The growing focus on these matters may have an impact on trustees' investment decisions. Employers might wish to engage with trustees on this topic, especially where ESG and sustainability are also a business priority.
Climate-related Financial Disclosures
- The Listing Rules were amended in December 2020 to require UK incorporated commercial companies which have a premium listing to state, in their annual reports for financial years beginning on or after 1 January 2021, whether they comply with the Task Force on Climate-related Financial Disclosures ("TCFD") recommended disclosures and to explain any non-compliance (i.e. 'comply or explain'). Further details of the change, and the implications and scope of TCFD disclosures, can be found in our briefing here.
- The FCA is expected to launch a consultation shortly on extending the application of this new listing rule (still on a comply or explain basis) to a wider scope of listed issuers. It is also considering consulting on guidance making clear that listed issuers should only take the 'explain' (rather than 'comply') route in limited circumstances.
Non-Financial Disclosures (UK and EU): In November 2020, the UK Government published its roadmap for the transition to mandatory climate-related reporting in line with the TCFD recommendations across the entire business and financial community within five years, as part of its Green Finance Strategy. As noted above, premium-listed companies are already required to disclose in accordance with the TCFD on a 'comply or explain' basis. However, the roadmap implies that mandatory reporting may be brought in for all listed companies by 2023. Accordingly, the FCA is considering consulting (although it may not do so until 2022) on when listed issuers should be subject to mandatory TCFD disclosures. BEIS has recently launched a consultation on climate-related financial disclosures, which proposes that companies and LLPs in scope would have to disclose climate-related financial information in line with the four pillars of the TCFD recommendations in their non-financial statement for financial periods beginning on or after 6 April 2022. As well as companies already required to produce a non-financial statement, this would cover certain AIM and private companies. For further information, see this briefing note.
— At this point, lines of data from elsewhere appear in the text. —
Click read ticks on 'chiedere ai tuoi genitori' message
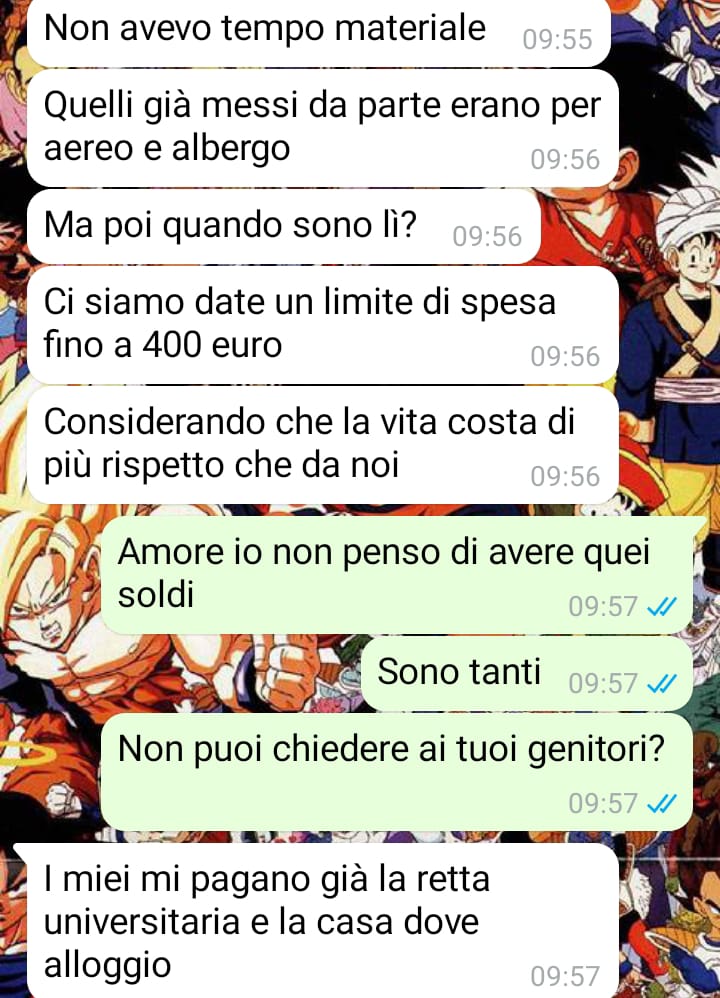 [x=661, y=803]
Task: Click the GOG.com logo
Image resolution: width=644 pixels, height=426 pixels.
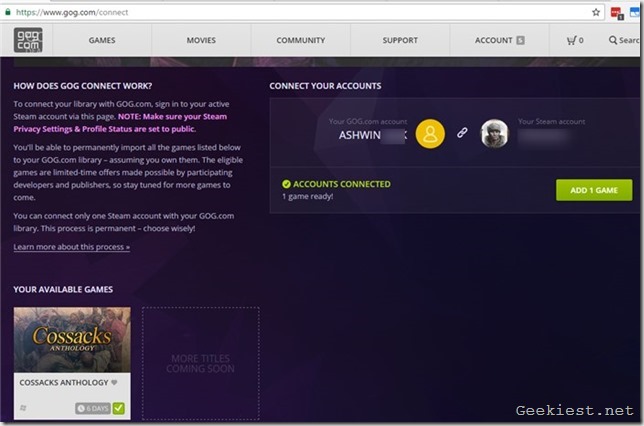Action: click(27, 41)
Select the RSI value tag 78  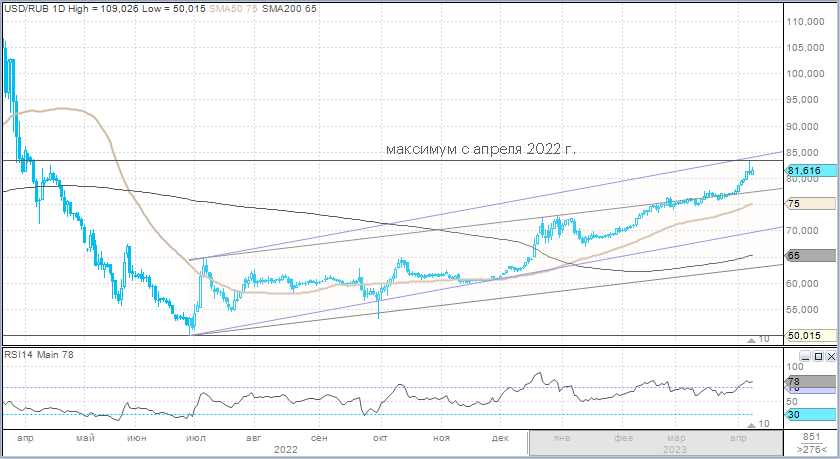point(809,382)
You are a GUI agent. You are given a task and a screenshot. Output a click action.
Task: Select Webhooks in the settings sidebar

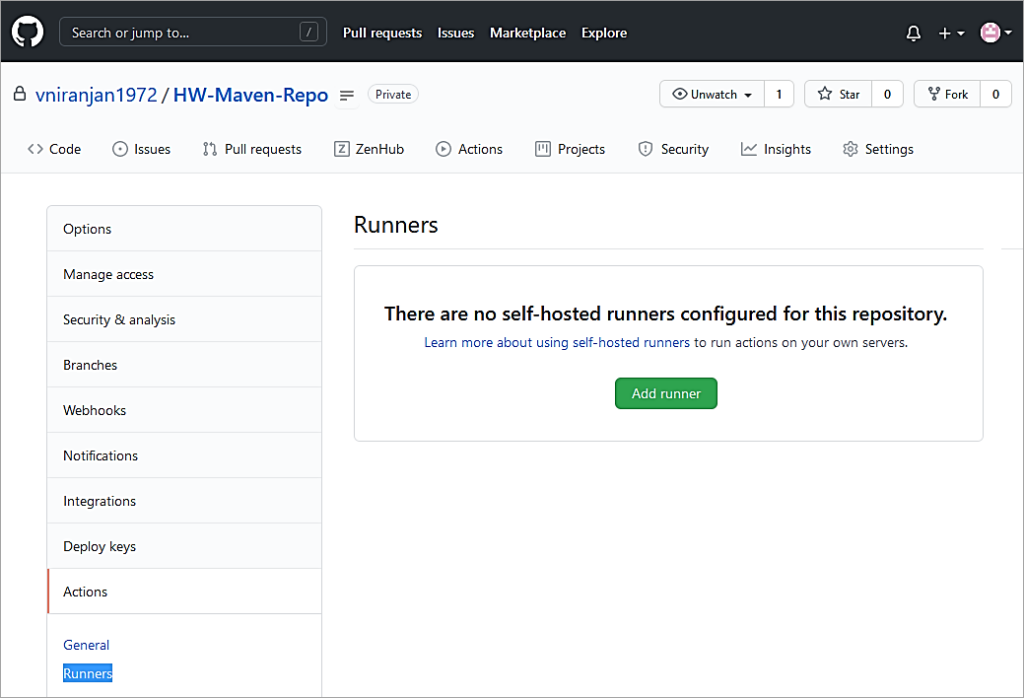point(94,410)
Creative approaches to address contractual disputes in the context of COVID-19
- As a result of the Pandemic, disputes between contractual parties may arise more than usual. We have drafted a briefing here to outline a 'creative toolkit' to assist with any contractual issues.
Brexit: contractual points to watch out for
Brexit has had and will continue to have particular implications for commercial contracts. For a general checklist on Brexit proofing your contracts, see this article. Other contract related issues to consider include:
- Incoterms: to the extent they haven't done so already, EU businesses purchasing or selling goods to the UK should review the Incoterms they use to ensure that they remain appropriate now that the UK has left the EU Single Market and Customs Union. Click here for more detail.
- Force majeure and material adverse change clauses: even with a deal, disruption to UK-EU goods and services contracts is widely expected and may well give rise to contractual disputes. In many cases, force majeure and material adverse change clauses are likely to be significant. Click here for more detail.
- Goods shortages: the introduction of new border red tape from 1 January 2021 has caused and will continue to cause disruption to EU-UK goods trade. This article discusses how contracts can help mitigate this risk.
- References to "EU", "EEA" etc: many existing contracts will refer to the EU as if it includes the UK. This article discusses how UK courts are likely to interpret these contracts (assuming they have not been amended to reflect the post-Brexit situation).
For more information about Brexit generally, including our business friendly guide to the EU-UK Trade Deal, please see here.
Worked examples in contracts
- In Altera Voyageur v Premier Oil, the High Court considered how much weight should be placed on worked examples when interpreting contracts. The key takeaway from this case is that worked examples are helpful to include in contracts but should always be double-checked to ensure that there is no discrepancy between the operative wording in the main agreement and the worked examples. It also critical that during negotiations, adequate attention is paid to any worked examples to ensure that they genuinely reflect the parties' intentions. Watch our video on this case and worked examples more generally.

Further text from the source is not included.